▶ [Page text]:
In October me and Natalie went on holiday to the South of France, my first actual holiday out of the country for years. It was excellent.
My Mum moved house, so I had to say goodbye to the house I grew up in. I felt sad, but the process made me realise that I’ve well and truly moved out – her house hadn’t felt like my home for several years. Her new place is great, anyway, so it’s all worthwhile. (It also made me think about the Edinburgh housing market (Holy shit! (What the fuck?)))
In the latter half of the year I reached out and became an attendee of C++ Edinburgh, the local C++ usergroup. Everyone who attends is nice, works on cool stuff and has a lot of knowledge to share. In December I gave a short presentation at the meetup about my game engine, Quiver, which was quite good fun. I hope I can fit in some other meetups in 2018.
Speaking of Quiver, that project chugged along a fair bit, although I struggled to commit enough time to it. I finally came up with a good name, so it’s no longer just “the Quarrel engine”, and I made it open-source. You can check it out on GitHub. I look forward to continuing to tinker with it next year – there’s a lot of work to do! Maybe I’ll actually make Quarrel into a playable game! (Ha ha!)
In short, my 2017 was a blast. Just about everything that could have gone well went well. I have a lot to be thankful for. I live in a lovely flat with a lovely flatmate, I have excellent friends and a wonderful girlfriend, I love my job and it seems to like me. I know that 2018’s going to be a tough one (both professionally and personally), so I’m glad I get to begin it on the best possible footing.
Thanks for reading. I hope your 2018 is productive and peaceful.

▶ [Stored data]:

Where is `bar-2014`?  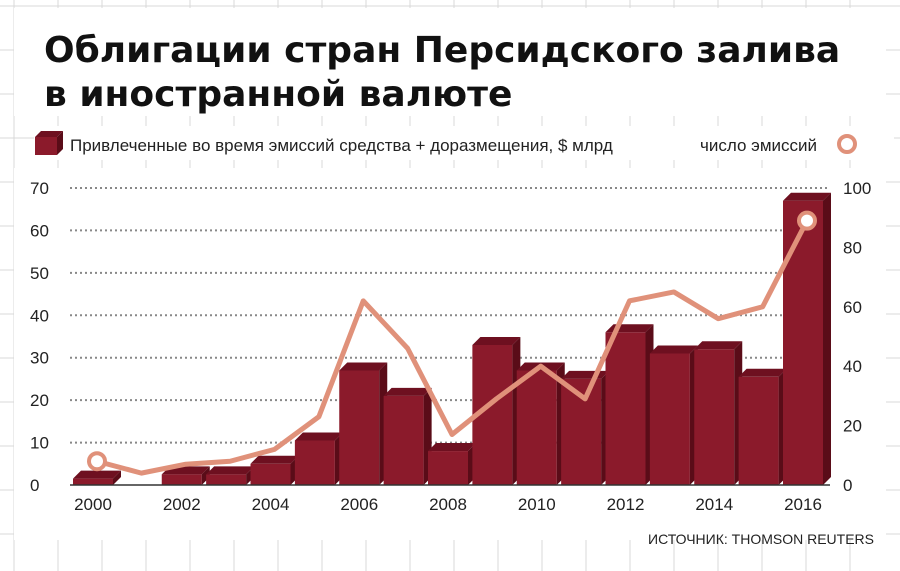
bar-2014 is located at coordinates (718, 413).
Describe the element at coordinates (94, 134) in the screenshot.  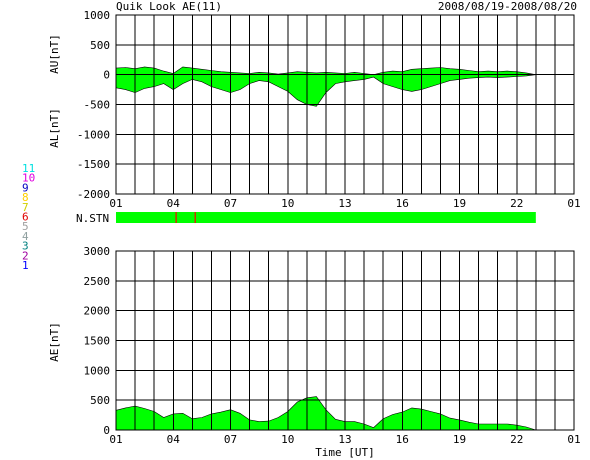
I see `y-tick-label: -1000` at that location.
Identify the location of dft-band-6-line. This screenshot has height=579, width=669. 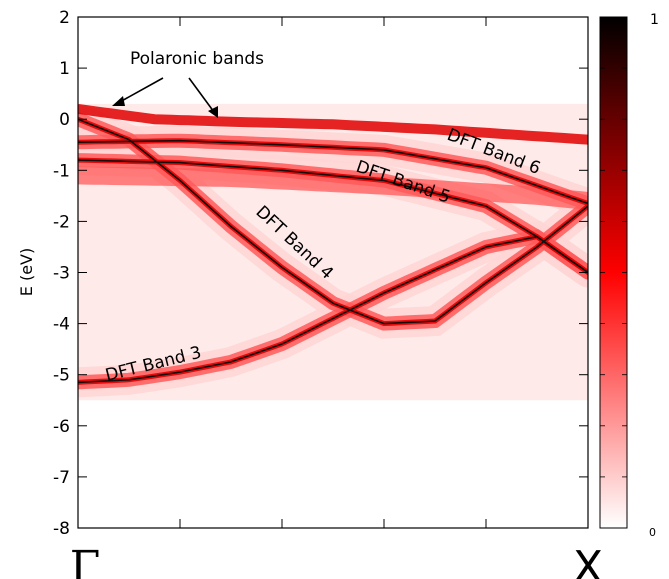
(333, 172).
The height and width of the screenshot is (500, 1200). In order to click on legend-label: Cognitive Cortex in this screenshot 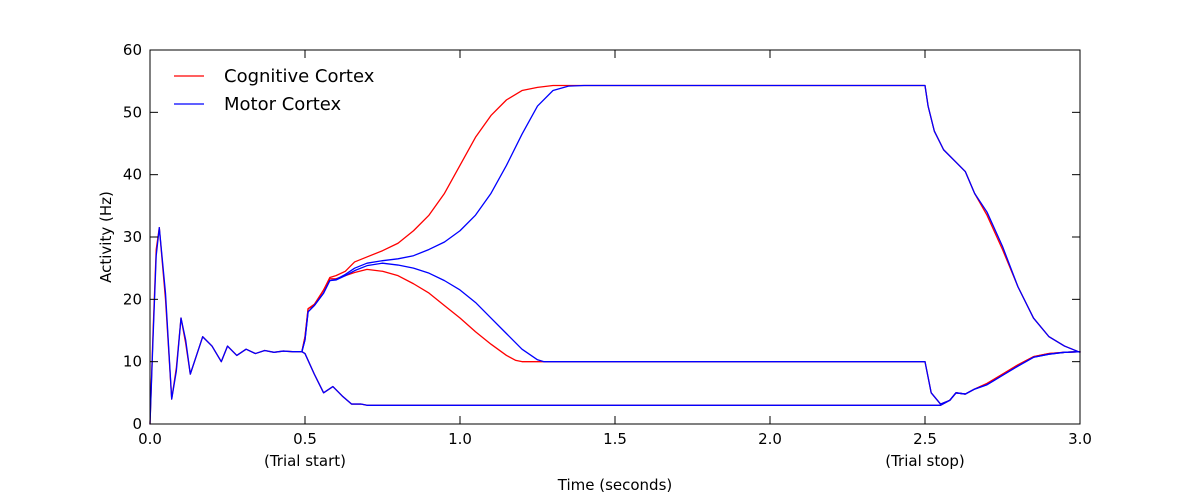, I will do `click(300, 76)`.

▶ [Your task]: Give the 2017 recap again, starting with "In short, my" and going on through "productive and peaceful.", but swap "flatmate" for "roommate".

▶ [Reply to the exercise]:
In short, my 2017 was a blast. Just about everything that could have gone well went well. I have a lot to be thankful for. I live in a lovely flat with a lovely roommate, I have excellent friends and a wonderful girlfriend, I love my job and it seems to like me. I know that 2018’s going to be a tough one (both professionally and personally), so I’m glad I get to begin it on the best possible footing.
Thanks for reading. I hope your 2018 is productive and peaceful.